Task requirements:
Please retype exactly the lines from the one containing "Instruction: Click the" through the end of the records, leaving out the pictures.

Extracted data:
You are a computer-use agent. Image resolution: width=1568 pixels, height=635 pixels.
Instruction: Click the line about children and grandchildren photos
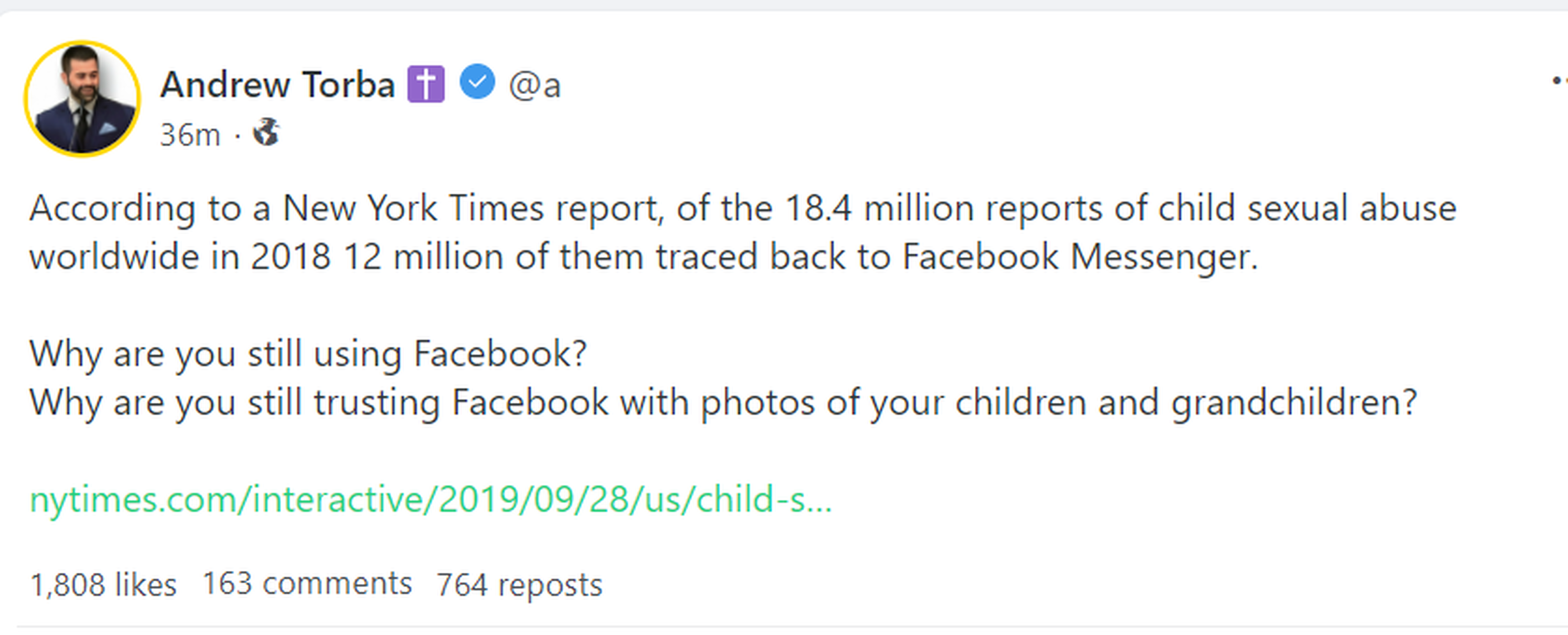723,403
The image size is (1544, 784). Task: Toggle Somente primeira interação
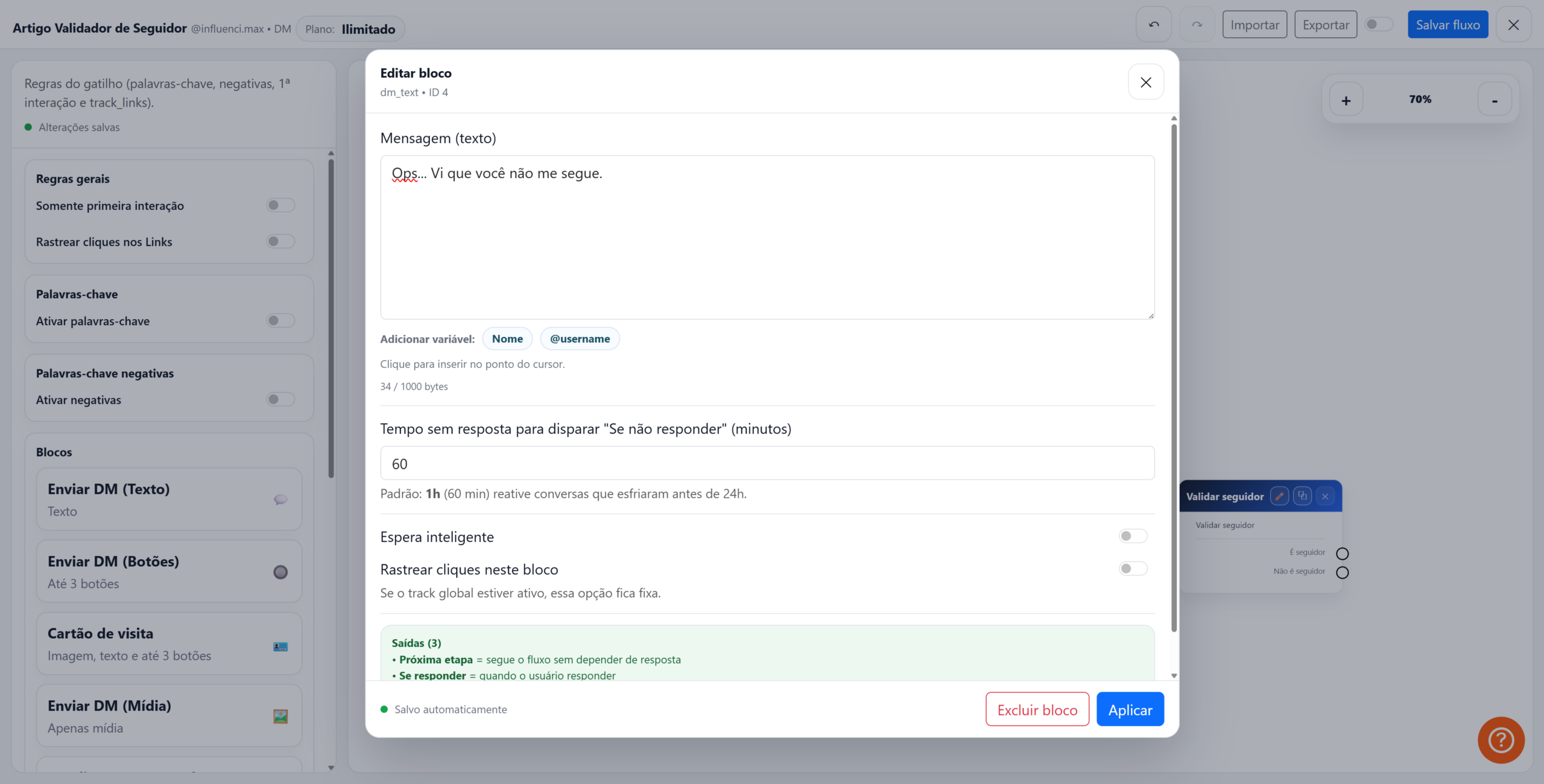click(x=280, y=205)
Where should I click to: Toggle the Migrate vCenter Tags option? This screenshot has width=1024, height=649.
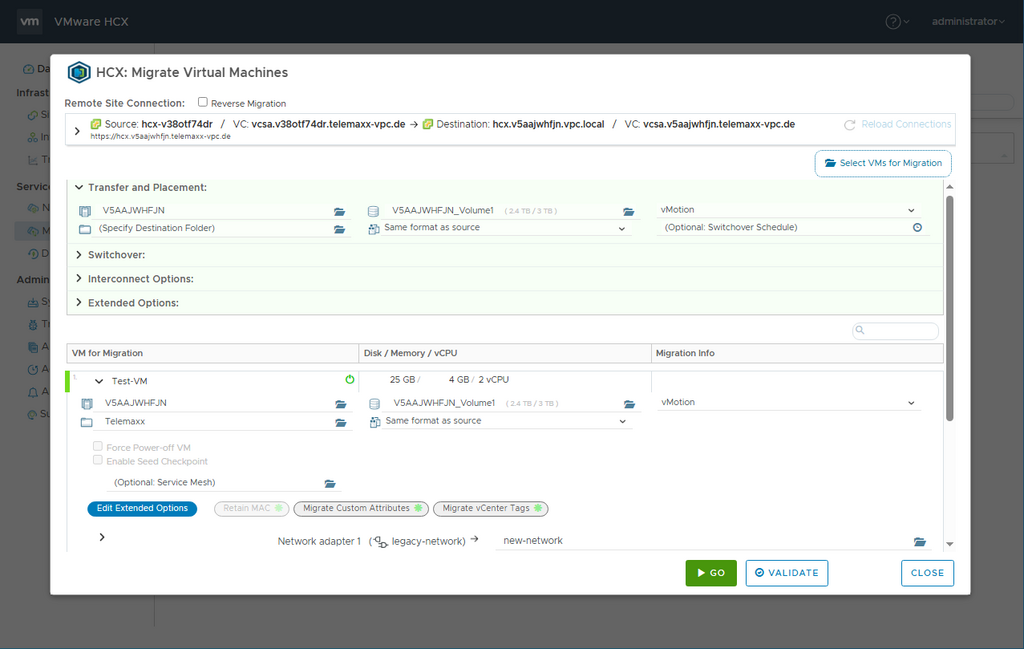click(x=490, y=508)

Result of this exercise:
Instruction: Click the line about children and grandchildren photos
723,403
The image size is (1544, 784). Task: Toggle Somente primeira interação
click(x=280, y=205)
Where should I click to: Toggle the Migrate vCenter Tags option? This screenshot has width=1024, height=649.
click(x=490, y=508)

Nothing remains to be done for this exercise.